News

Woman brings lawsuit for failing to detect carrier status
Published on: 23/02/2016

A woman is suing healthcare professionals in the USA for failing to detect that she was a carrier of cystic fibrosis (CF).

Kerrie Evans's daughter, now six years old, was born with a severe form of CF requiring medical treatment costing around $300,000 a year. Evans is claiming over $14 million in damages from the Park Clinic in Livingston and the Bozeman Ob Gyn clinic in Billings, Montana.

Evans maintains that doctors should have performed a blood test for the genetic condition after she and her husband had expressed a concern about it. She says that she told doctors that she would consider aborting the fetus if a serious abnormality was found.

Her lawyer has claimed that Evans was not asked if she had received genetic counselling and that she encountered difficulties accessing advice.

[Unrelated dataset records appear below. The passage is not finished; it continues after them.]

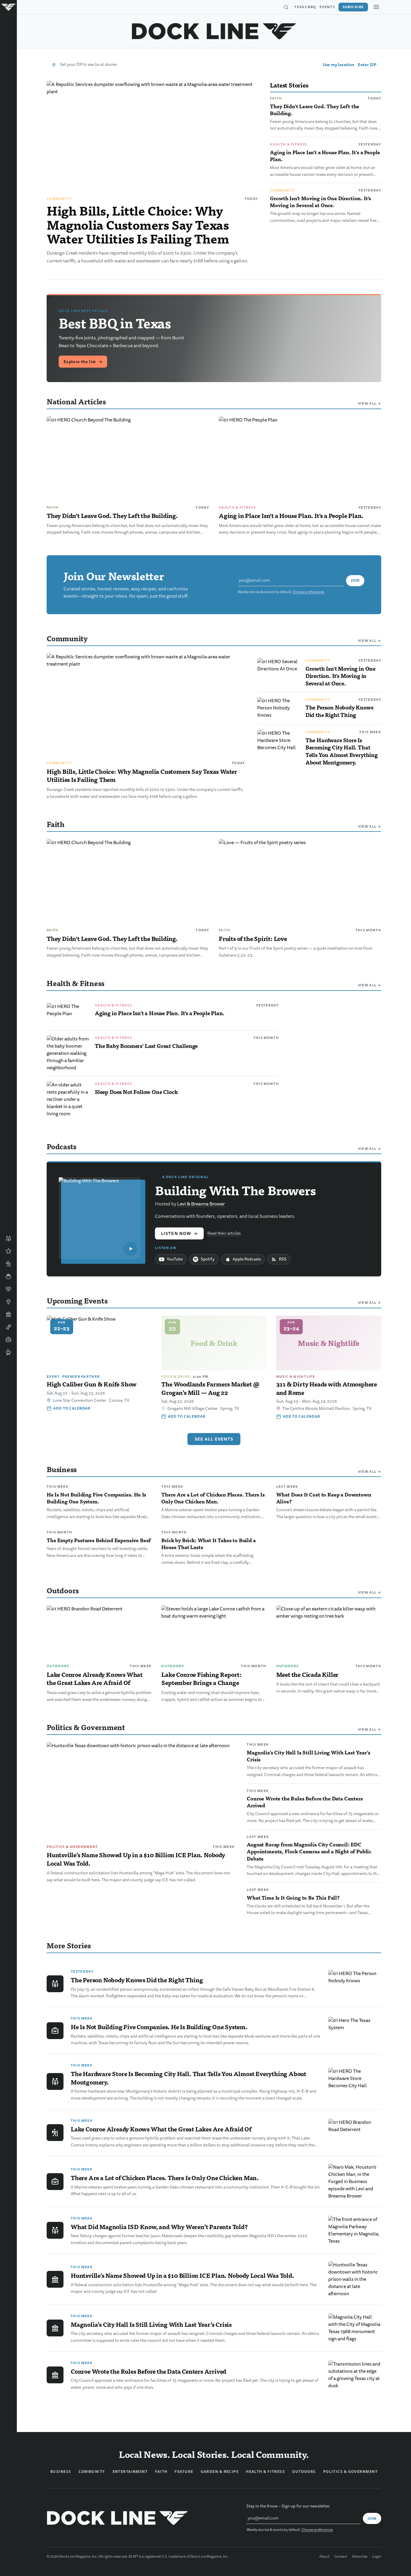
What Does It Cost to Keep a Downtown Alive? (323, 1497)
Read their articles (224, 1233)
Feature (184, 2471)
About (324, 2556)
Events (327, 7)
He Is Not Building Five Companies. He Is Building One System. (96, 1497)
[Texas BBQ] (8, 1352)
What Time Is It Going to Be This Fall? (293, 1897)
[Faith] (8, 1302)
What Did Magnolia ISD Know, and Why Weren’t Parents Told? (159, 2226)
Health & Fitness (288, 144)
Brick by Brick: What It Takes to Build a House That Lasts (208, 1543)
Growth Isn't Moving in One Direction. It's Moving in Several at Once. (320, 201)
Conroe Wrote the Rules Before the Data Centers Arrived (305, 1801)
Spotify (208, 1259)
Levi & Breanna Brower (201, 1204)
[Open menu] (376, 7)
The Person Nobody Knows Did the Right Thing (339, 711)
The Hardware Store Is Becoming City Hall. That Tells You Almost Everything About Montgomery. (341, 751)
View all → (369, 403)
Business (60, 2471)
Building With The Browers (235, 1190)
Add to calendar (72, 1408)
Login (376, 2556)
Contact (340, 2556)
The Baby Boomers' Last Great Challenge (146, 1046)
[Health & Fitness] (8, 1289)
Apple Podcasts (247, 1259)
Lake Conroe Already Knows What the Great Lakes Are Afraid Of (95, 1678)
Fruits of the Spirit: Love (253, 938)
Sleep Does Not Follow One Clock (136, 1092)
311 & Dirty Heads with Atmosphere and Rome (326, 1388)
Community (59, 198)
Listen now (179, 1233)
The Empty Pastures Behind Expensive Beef (99, 1540)
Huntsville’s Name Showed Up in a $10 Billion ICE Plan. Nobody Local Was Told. (136, 1859)
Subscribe (353, 7)
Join (355, 580)
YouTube (175, 1259)
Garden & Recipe (220, 2471)
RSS (282, 1259)
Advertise (359, 2556)
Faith (276, 98)
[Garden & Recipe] (8, 1276)
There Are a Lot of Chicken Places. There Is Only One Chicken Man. (213, 1497)
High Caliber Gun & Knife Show (92, 1384)
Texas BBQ (305, 7)
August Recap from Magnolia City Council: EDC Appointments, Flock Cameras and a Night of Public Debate (309, 1851)
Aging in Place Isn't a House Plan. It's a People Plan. (325, 155)
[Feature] (8, 1251)
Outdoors (58, 1666)
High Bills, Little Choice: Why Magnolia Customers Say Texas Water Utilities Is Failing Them (138, 224)
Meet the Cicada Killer (307, 1674)
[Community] (8, 1239)
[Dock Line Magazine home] (214, 31)
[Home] (8, 7)
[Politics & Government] (8, 1314)
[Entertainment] (8, 1327)
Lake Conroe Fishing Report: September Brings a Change (201, 1678)
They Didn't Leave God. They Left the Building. (314, 109)
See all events (214, 1439)
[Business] (8, 1340)
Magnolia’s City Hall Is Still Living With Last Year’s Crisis (308, 1755)
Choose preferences (308, 592)
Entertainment (130, 2471)
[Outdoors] (8, 1264)
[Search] (286, 7)
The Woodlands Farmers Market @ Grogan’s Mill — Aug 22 (210, 1388)
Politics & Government (72, 1846)
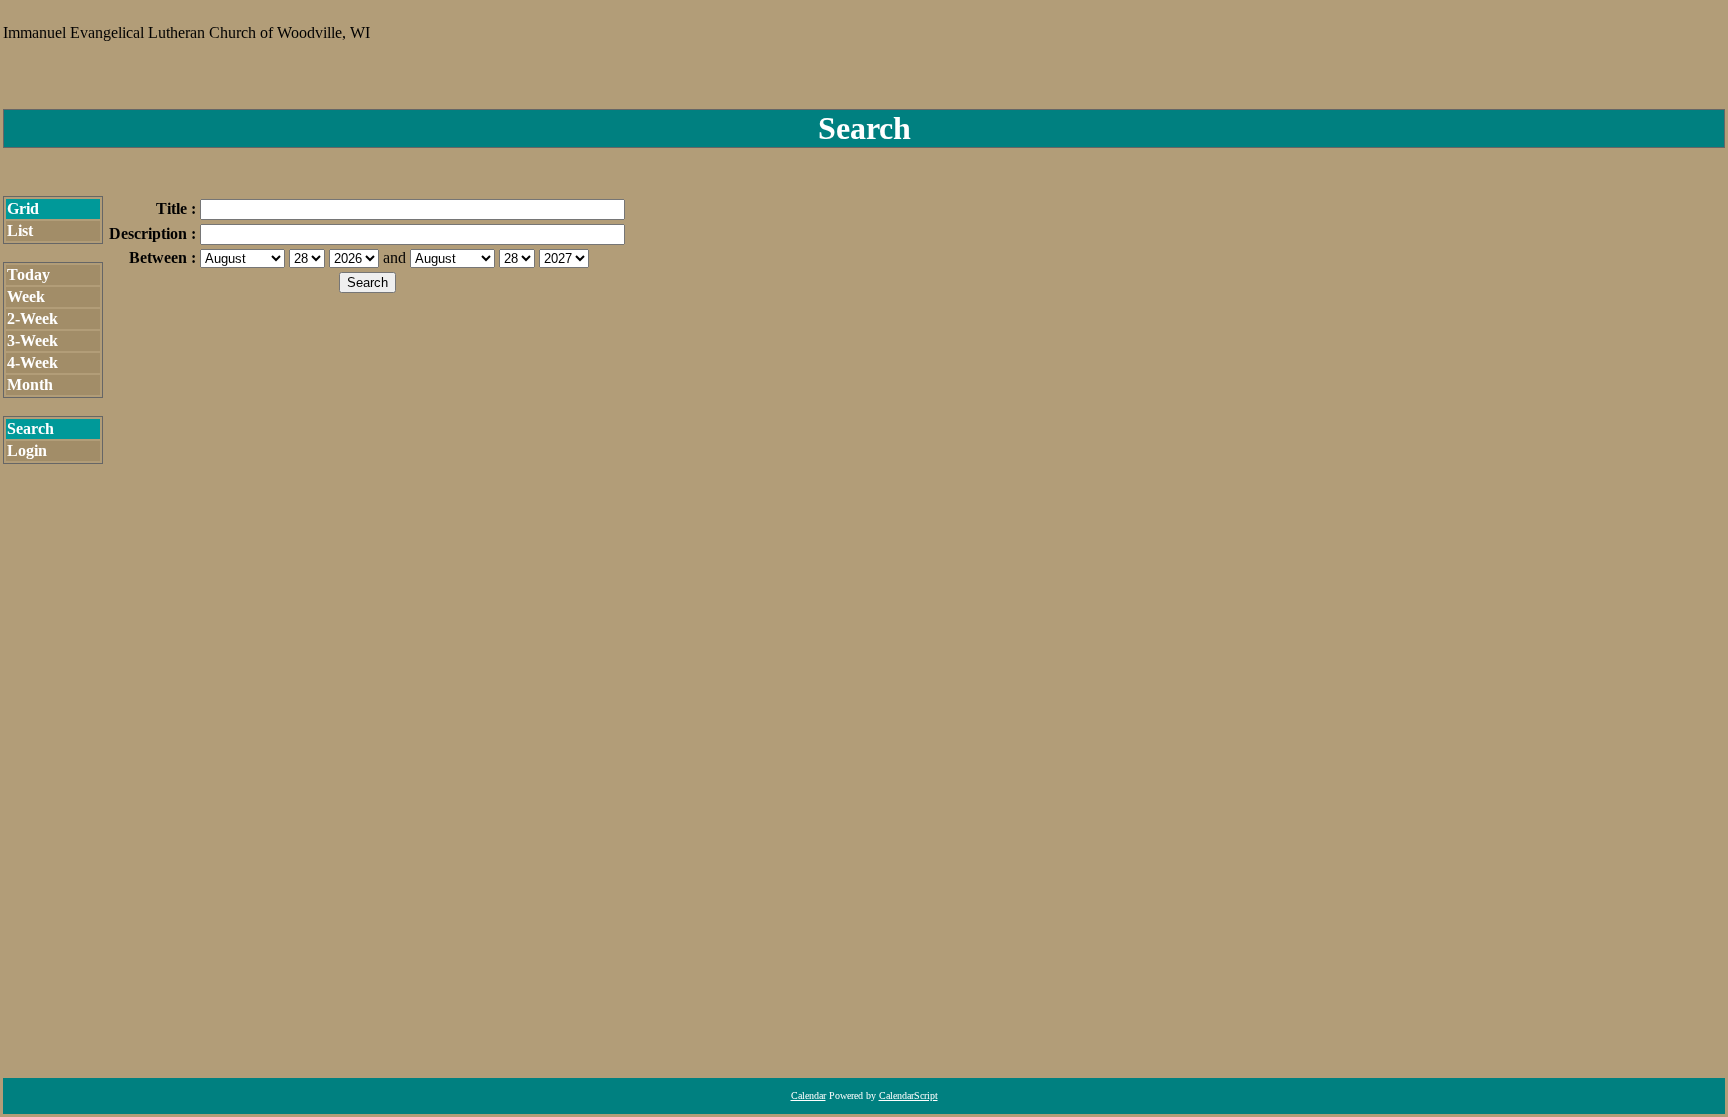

However the defendants dispute this version of events, saying that the couple only raised concerns about Down's syndrome. Representing one of the doctor's involved, Lisa Speare said that cystic fibrosis and other conditions were only discussed because Evans had not undergone genetic counselling, rather than at the specific request of the couple.

A jury in Montana is currently hearing arguments on the case and will be required to determine what was discussed.

The Great Falls Tribune says other US states have heard similar lawsuits recently, with an appeals court in Washington state upholding a compensation award to parents of a child born with a genetic condition for which screening was specifically asked.

In Oregon, the parents of a child born with muscular dystrophy who claim that they would not have conceived had their eldest been diagnosed with the condition earlier, have been allowed to proceed with their case.

Meanwhile, an interim payment has been made in an Australian case involving a failure to detect Fragile X syndrome. A hearing for further directions has been set for later this month.

Leighee Eastbury is suing Genea Genetics, formerly Sydney IVF, for failing to detect that she was a carrier of the genetic mutation during pre-pregnancy testing, after her sons were born with the inherited condition (see BioNews 830).

In 2009, a Scottish woman sued Lothian Health Board after a test for CF produced a false negative result that she claimed should have been identified (see BioNews 515).